= Entries provided =

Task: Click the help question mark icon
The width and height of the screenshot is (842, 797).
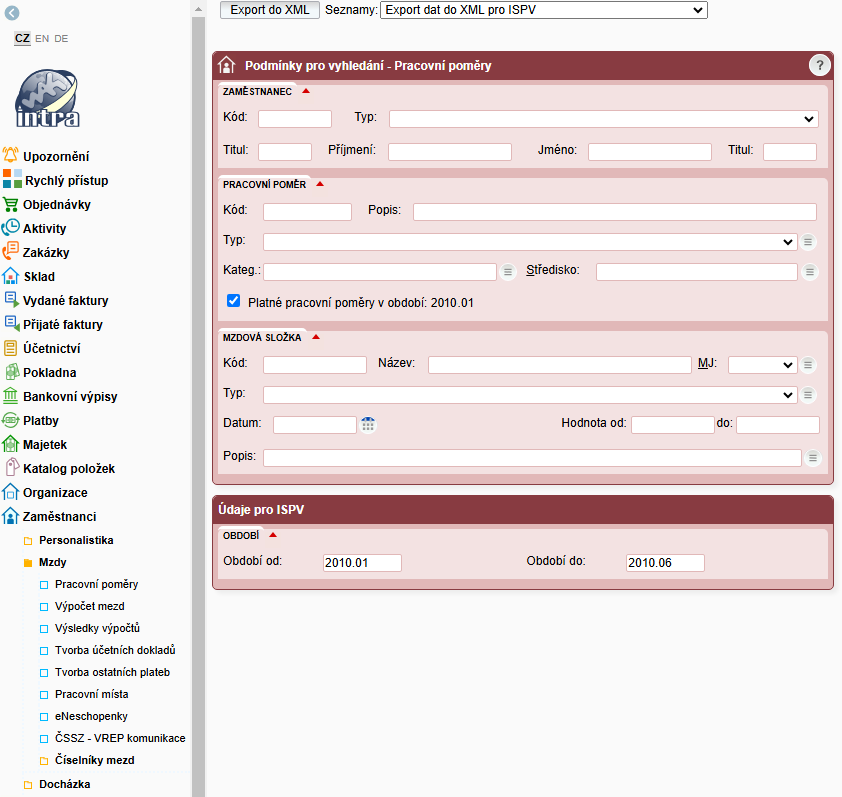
--
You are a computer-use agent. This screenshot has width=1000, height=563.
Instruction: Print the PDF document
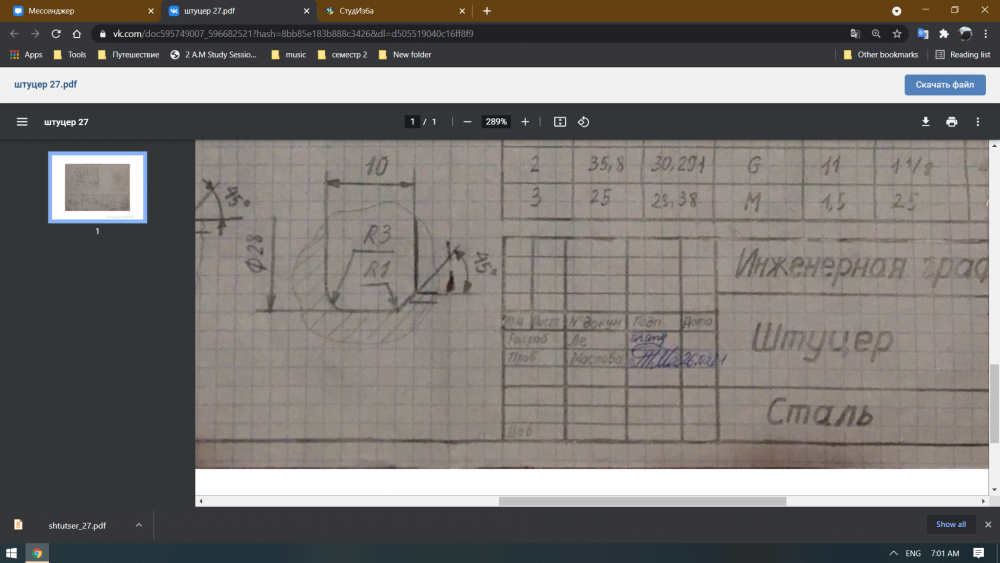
...
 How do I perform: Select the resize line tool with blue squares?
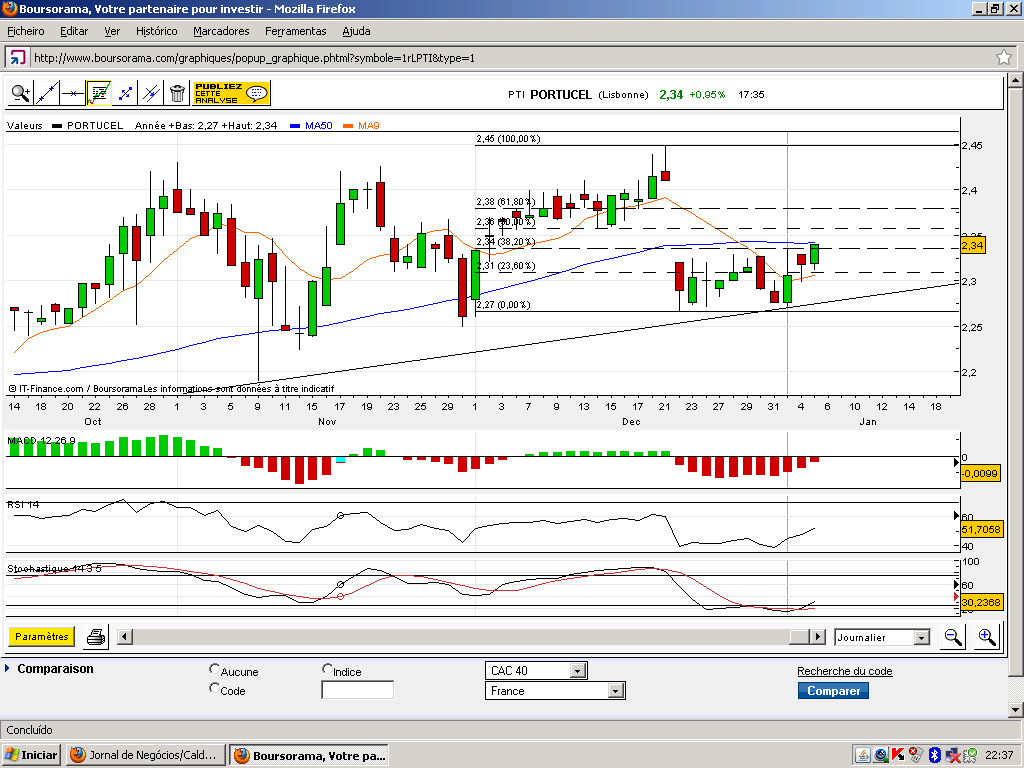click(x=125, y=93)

= Problem statement =
Check each line of the listing above for the string "height", and report how many lines contain it, as a number alone.

= Solved exercise =
2